バレエと日本舞踊を融合させたオリジナル舞台『信長-NOBUNAGA-』では、マリインスキー・バレエの元プリンシパルで現ミハイロフスキー劇場バレエ芸術顧問のファルフ・ルジマトフ氏、日本舞踊家・藤間蘭黄氏と共に、戦国時代の武将たちを演じる。

 1996年には正団員として入団を認められ、2003年に第一ソリストに昇格。身長166cmと小柄ながら、高い身体能力、「正確無比」と称賛された技術、そして何よりもロシアバレエを深く愛し、ひとつひとつの役に打ち込むひたむきな姿勢で、周囲の評価を瞬く間に獲得していった。第一ソリストになってからも、演技を磨き、周囲の人の助言に真摯に耳を傾けた。「『白鳥の湖』の道化の役をもらったとき、バレエの神様ともいわれるユーリー・グリゴローヴィチ氏から直接、指導を受けたことは、とても幸運だった」と言う岩田氏は、個性的な役のスペシャリストとして知られるようになった。
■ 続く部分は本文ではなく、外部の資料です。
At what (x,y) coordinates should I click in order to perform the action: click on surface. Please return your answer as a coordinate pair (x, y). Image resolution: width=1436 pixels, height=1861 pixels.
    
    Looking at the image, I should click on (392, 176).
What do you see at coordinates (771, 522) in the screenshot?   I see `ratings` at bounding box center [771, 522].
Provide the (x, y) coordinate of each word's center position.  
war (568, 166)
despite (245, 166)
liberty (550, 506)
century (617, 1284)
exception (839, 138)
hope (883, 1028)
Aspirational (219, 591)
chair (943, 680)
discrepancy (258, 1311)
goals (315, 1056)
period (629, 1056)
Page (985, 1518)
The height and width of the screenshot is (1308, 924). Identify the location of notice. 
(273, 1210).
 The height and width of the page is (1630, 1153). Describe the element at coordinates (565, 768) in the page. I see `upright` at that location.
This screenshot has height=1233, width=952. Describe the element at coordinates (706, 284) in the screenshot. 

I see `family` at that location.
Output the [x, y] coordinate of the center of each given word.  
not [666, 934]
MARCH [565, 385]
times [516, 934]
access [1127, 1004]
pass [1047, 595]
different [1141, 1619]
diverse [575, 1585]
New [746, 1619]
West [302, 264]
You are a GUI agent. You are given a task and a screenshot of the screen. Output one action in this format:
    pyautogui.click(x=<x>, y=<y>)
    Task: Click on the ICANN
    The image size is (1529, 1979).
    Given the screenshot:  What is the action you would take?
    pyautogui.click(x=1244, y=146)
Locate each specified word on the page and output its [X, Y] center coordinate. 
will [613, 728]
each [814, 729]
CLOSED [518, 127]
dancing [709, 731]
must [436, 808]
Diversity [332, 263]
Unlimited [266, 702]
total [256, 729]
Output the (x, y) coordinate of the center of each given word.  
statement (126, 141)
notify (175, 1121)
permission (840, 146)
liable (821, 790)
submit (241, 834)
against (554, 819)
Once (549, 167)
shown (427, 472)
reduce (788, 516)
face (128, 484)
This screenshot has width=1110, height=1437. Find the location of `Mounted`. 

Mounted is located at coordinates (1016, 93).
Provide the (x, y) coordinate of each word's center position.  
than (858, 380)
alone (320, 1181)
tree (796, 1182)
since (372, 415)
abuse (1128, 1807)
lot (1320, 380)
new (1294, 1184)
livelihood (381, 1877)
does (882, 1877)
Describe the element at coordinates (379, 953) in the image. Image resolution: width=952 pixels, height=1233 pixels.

 17年間在籍したボリショイを退団した岩田氏が、キャリアの次の一歩を踏み出す地として選んだのは、やはりロシアだった。ロシアの師たちから受け継いだバレエを、今度はロシアの若手へ伝えたいと、ブリヤート国立アカデミーオペラ・バレエ劇場の芸術監督に就任した。

 現在は、芸術監督を務めながら、現役バレエダンサーとしても活動を続けている岩田氏。日本にロシアバレエを広めたいという思いから、日本公演もたびたび行っている。2015年からは、ロシアバレエと日本の伝統芸能である日本舞踊を融合させたオリジナル創作舞台『信長 ―NOBUNAGA―』に出演している。

バイカル湖畔にあるブリヤート共和国の首都、ウラン・ウデで、地域の人々と触れ合いながら多忙だが充実した日々を送る。岩田氏の右に座る2人は、ブリヤート国立アカデミーオペラ・バレエ劇場で主役級を務めるプリンシパルダンサーの団員。

 岩田氏は「ロシアと日本の文化はとても相性が良いと思う」と言う。ロシアの友人の多くは親日家で、彼らから逆に日本文化の良さを教わることもあった。「僕がロシアのバレエや文化を愛するように、ロシアの人々も日本の芸術や文化に興味を持っている。人間の内面を外へ外へと表現するのがロシアの文化で、内へ内へと突き詰めていくのが日本の文化。真逆のようだが、だからこそ共鳴することも多い。『ロシアにおける日本年』であり、『日本におけるロシア年』でもある2018年は、ロシアで記念公演を行う予定で、ロシアの人々にロシアバレエを通して、日本をより身近に感じて欲しい」

 ロシアと日本、双方の文化をつなぎ、時代に左右されない後世に残るバレエを生み出すことを、岩田氏は目指している。